- PROBLEM DESCRIPTION -
The answer must consist solely of the lines from the line with "The height and" to the final line of the data below, reproduced exactly, pictures omitted.

- MATERIAL FOR THIS EXERCISE -

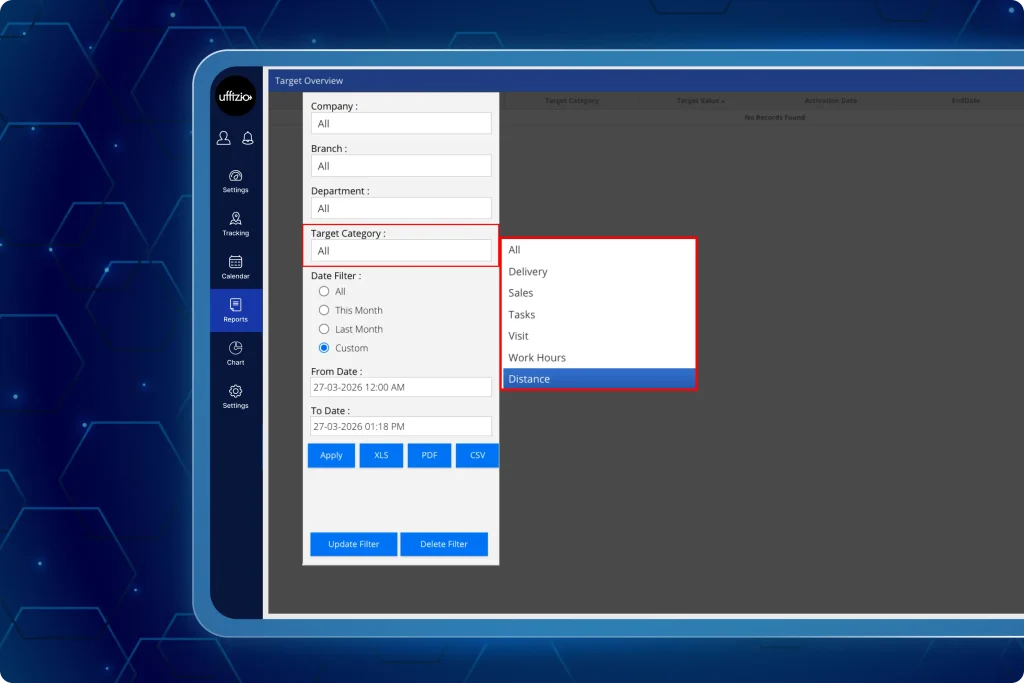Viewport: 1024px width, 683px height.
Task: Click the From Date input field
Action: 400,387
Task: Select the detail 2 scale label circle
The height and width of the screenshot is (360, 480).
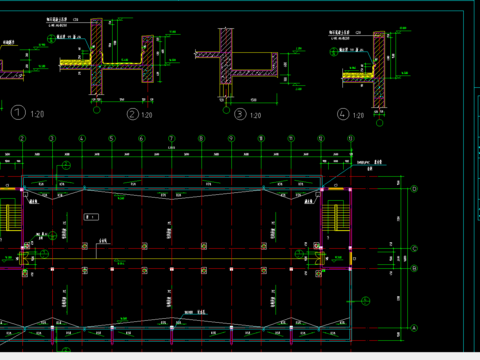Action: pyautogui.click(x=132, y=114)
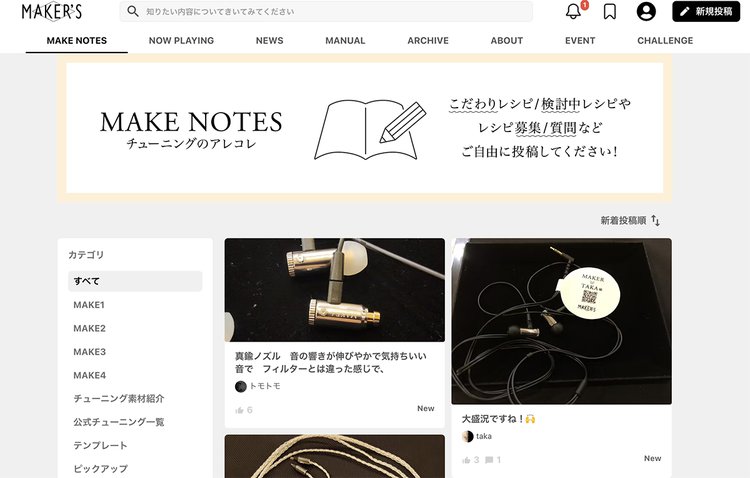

- ANSWER -
The height and width of the screenshot is (360, 480).
Action: pyautogui.click(x=132, y=114)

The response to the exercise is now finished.